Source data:
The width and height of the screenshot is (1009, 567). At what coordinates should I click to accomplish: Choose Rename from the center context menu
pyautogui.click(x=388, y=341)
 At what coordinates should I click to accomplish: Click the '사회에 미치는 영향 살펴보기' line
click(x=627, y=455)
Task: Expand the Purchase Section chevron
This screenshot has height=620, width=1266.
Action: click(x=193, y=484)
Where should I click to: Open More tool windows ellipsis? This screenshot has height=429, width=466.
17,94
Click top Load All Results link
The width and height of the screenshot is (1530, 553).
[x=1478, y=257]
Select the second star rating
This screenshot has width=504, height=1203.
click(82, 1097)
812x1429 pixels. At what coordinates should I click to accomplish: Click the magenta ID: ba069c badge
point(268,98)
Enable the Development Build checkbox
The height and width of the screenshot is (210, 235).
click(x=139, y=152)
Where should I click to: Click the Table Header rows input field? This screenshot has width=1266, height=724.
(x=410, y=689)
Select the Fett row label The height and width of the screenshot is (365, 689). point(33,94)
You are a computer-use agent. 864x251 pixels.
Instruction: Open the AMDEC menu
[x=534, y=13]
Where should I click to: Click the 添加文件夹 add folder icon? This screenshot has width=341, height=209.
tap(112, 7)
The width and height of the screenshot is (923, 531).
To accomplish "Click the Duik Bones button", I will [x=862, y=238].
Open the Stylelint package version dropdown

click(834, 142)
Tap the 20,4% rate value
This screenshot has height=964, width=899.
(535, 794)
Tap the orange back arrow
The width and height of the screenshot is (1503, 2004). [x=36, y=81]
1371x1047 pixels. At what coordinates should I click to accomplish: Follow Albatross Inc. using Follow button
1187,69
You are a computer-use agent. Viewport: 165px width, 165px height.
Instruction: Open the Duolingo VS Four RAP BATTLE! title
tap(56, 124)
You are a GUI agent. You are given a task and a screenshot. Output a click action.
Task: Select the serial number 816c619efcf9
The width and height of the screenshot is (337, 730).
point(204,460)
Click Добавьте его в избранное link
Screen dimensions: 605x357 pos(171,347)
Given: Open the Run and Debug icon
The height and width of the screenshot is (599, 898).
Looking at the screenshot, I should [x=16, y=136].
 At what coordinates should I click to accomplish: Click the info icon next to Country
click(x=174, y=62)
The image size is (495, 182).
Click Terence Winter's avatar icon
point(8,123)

- **WHAT TO DO**
Present every line of the entries above as a numbered list, leaving out blank lines.

- **ANSWER TO THE PROBLEM**
1. The width and height of the screenshot is (1009, 567). At what coordinates should I click to accomplish: Choose Rename from the center context menu
2. pyautogui.click(x=388, y=341)
3.  At what coordinates should I click to accomplish: Click the '사회에 미치는 영향 살펴보기' line
4. click(x=627, y=455)
5. Task: Expand the Purchase Section chevron
6. This screenshot has height=620, width=1266.
7. Action: click(x=193, y=484)
8. Where should I click to: Open More tool windows ellipsis? This screenshot has height=429, width=466.
9. 17,94
10. Click top Load All Results link
11. The width and height of the screenshot is (1530, 553).
12. [x=1478, y=257]
13. Select the second star rating
14. This screenshot has width=504, height=1203.
15. click(82, 1097)
16. 812x1429 pixels. At what coordinates should I click to accomplish: Click the magenta ID: ba069c badge
17. point(268,98)
18. Enable the Development Build checkbox
19. The height and width of the screenshot is (210, 235).
20. click(x=139, y=152)
21. Where should I click to: Click the Table Header rows input field? This screenshot has width=1266, height=724.
22. (x=410, y=689)
23. Select the Fett row label The height and width of the screenshot is (365, 689). point(33,94)
24. You are a computer-use agent. 864x251 pixels.
25. Instruction: Open the AMDEC menu
26. [x=534, y=13]
27. Where should I click to: Click the 添加文件夹 add folder icon? This screenshot has width=341, height=209.
28. tap(112, 7)
29. The width and height of the screenshot is (923, 531).
30. To accomplish "Click the Duik Bones button", I will [x=862, y=238].
31. Open the Stylelint package version dropdown
32. click(834, 142)
33. Tap the 20,4% rate value
34. This screenshot has height=964, width=899.
35. (535, 794)
36. Tap the orange back arrow
37. The width and height of the screenshot is (1503, 2004). [x=36, y=81]
38. 1371x1047 pixels. At what coordinates should I click to accomplish: Follow Albatross Inc. using Follow button
39. 1187,69
40. You are a computer-use agent. Viewport: 165px width, 165px height.
41. Instruction: Open the Duolingo VS Four RAP BATTLE! title
42. tap(56, 124)
43. You are a GUI agent. You are given a task and a screenshot. Output a click action.
44. Task: Select the serial number 816c619efcf9
45. The width and height of the screenshot is (337, 730).
46. point(204,460)
47. Click Добавьте его в избранное link
48. Screen dimensions: 605x357 pos(171,347)
49. Given: Open the Run and Debug icon
50. The height and width of the screenshot is (599, 898).
51. Looking at the screenshot, I should [x=16, y=136].
52.  At what coordinates should I click to accomplish: Click the info icon next to Country
53. click(x=174, y=62)
54. The image size is (495, 182).
55. Click Terence Winter's avatar icon
56. point(8,123)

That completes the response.